United Nations principles for responsible investment! What does it mean? And how does it affect today’s investment strategies? This guide takes a comprehensive look at everything you need to know about UNPRI.
As an investor, the primary concern is mostly the return on investment. Well, at least mine is.
For a long time, I was never keen on responsible investment until recently. A few years back, I was planning to diversify my investment portfolio and came across ESG funds.
I knew of the different investment options, such as mutual funds and trade stocks. But, I was not well-versed with ESG funds.
I’m always on top of things, or so I thought. I kept wondering how I missed it, and it got me curious. That’s when I bumped into the topic of responsible investing during my research.
Apparently, there is an ongoing discussion about responsible investments. And, the industry is driving towards responsible management of investors’ money.
In recent years, responsible investment has taken off.
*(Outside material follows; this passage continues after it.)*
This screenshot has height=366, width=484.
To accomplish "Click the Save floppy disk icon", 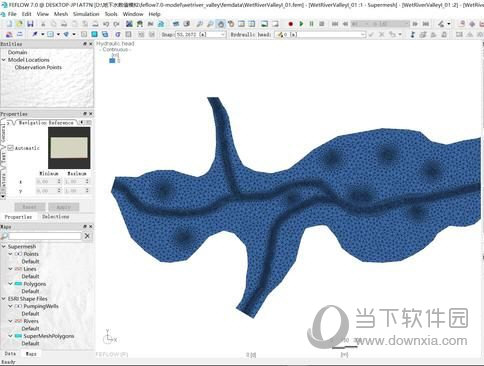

Many investors now know they can achieve good returns while positively contributing to the environment and society.
In addition, the United Nations Principles for Responsible Investment has partnered with investors to promote social and environmental responsibility.
Let me walk you through the UN Principles for Responsible Investment.
Table of Contents
- Understanding Responsible Investment
- United Nations Principles for Responsible Investment
- Principle 1: Incorporating ESG Issues into Investment Analysis and Decision-Making Processes
- Principle 2: Become Active Owners, Incorporating ESGs into the Ownership Policies and Practices
- Principle 3: Seeking Proper Disclosure on ESG Issues by the Entities We Invest In
- Principle 4: Promote Acceptance and Implementation of these Principles in the Investment Industry.
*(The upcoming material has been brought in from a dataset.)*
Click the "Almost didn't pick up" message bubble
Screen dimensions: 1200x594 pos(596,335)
- Principle 5: Work Together to Enhance Effectiveness in Implementing these Principles.
- Principle 6: Report on Activities and Progress on Implementing the Principles.
- Implementation of the Principles
- Requirements of Principles for Responsible Investment
- How to Become UN PRI Signatory
- Other Commercial Businesses
- Governments, Advocacy Groups, and Membership Bodies
- Categories of PRI Signatories
- PRI Governance and Decision-Making
- Why are UN Principles of Responsible Investing Important?
- Related Resources
Understanding Responsible Investment
For the longest time, many of us have only thought of investments as being all about getting good returns. In fact, few have thought of how their investments reflect their values.
However, investing is no longer only about financial gains. It also includes making a positive contribution to what matters to an investor.
Actually, responsible investment is not new. It is a strategy that guides investors in aligning personal values with investment goals. This helps them invest in businesses with a strong social, environmental, and governance policy.
For me, this investment approach allows me to be part of providing environmental and societal benefits. Therefore, I now invest in firms and organizations that:
- Efficiently use environmental resources
- Promote safe working conditions
- Better corporate governance
This way, I can help contribute to a better world by investing in a way that has a positive impact on society.
Every investment decision I make is now geared towards sustainable investing.
See Related: Wyndham Hotels & Resorts, Inc. ESG Profile (WH): Is It Sustainable?
United Nations Principles for Responsible Investment
The United Nations (UN) is the biggest supporter of responsible investment. It has partnered with RRI signatories to help investors understand the impacts of ESG issues on investing.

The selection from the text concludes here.